Ich habe so meine Wurzeln wiederentdeckt. Das hat mich zwar in kultureller Hinsicht erfüllt, aber im Alltag bewege ich mich noch immer zwischen zwei Heimaten. Ich schreibe und veröffentliche meine Romane in Hebräisch, im Alltag spreche und lese ich Arabisch. In meinen Texten versuche ich jüdischen Israelis die Problematik der verlorenen Heimat in der palästinensischen Gesellschaft näher zu bringen.

Ihr größter Wunsch für Ihre Heimat?

Mein größter Wunsch wäre, dass Palästinenser und Israelis ihren Traum, das einzige Volk in diesem Land zu sein, aufgeben. Dieser Traum ist schlicht und ergreifend nicht realisierbar. Ich bin der festen Überzeugung, dass die einzige Lösung ein binationales Land wäre: ein Land, das gleichermaßen israelisch und palästinensisch ist, islamisch und jüdisch; ein Land mit kulturellen, politischen und sozialen Repräsentanten von beiden Seiten. Es gibt hier viele Menschen, die diese Ansicht teilen; doch in der Politik dominiert leider noch immer die Idee von zwei separaten Nationalstaaten. Es ist schwer, hier optimistisch zu sein.
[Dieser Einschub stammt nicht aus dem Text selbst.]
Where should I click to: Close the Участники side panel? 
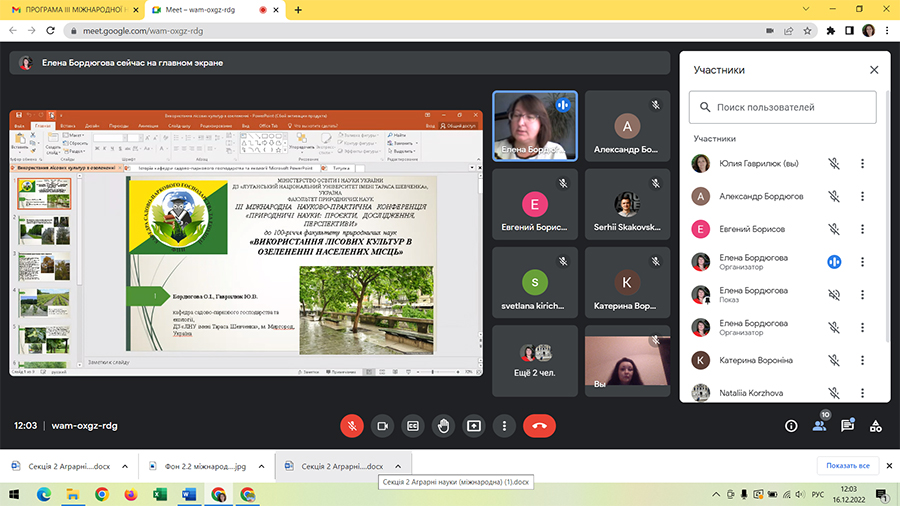(x=874, y=70)
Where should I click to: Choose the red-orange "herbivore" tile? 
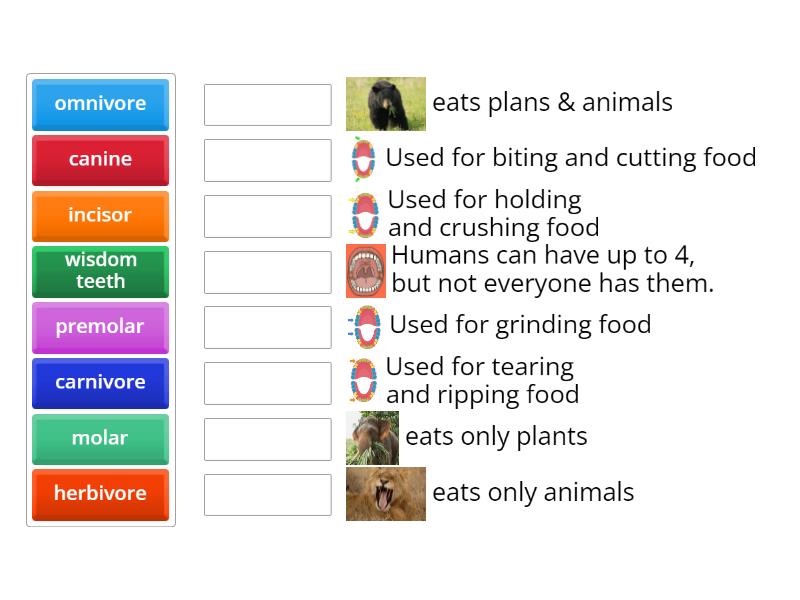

Das Interview führte Franziska Kekulé

Ayman Sikseck, 1984 in Israel geboren, studiert derzeit Vergleichende Literaturwissenschaft an der Jerusalemer Hebrew University. In Prosatexten, Gedichten und Artikeln setzt sich der palästinensische Israeli mit dem Leben und der Identität der arabischen Minderheit in Israel auseinander. Sein erster Roman „To Jaffa“ erschien im Frühjahr 2010.

Die dritten Deutsch-Israelischen Literaturtage mit dem Thema „Heimat im Heute“ finden in Kooperation mit der Heinrich-Böll-Stiftung vom 27. bis 30. Mai in der Berlin statt.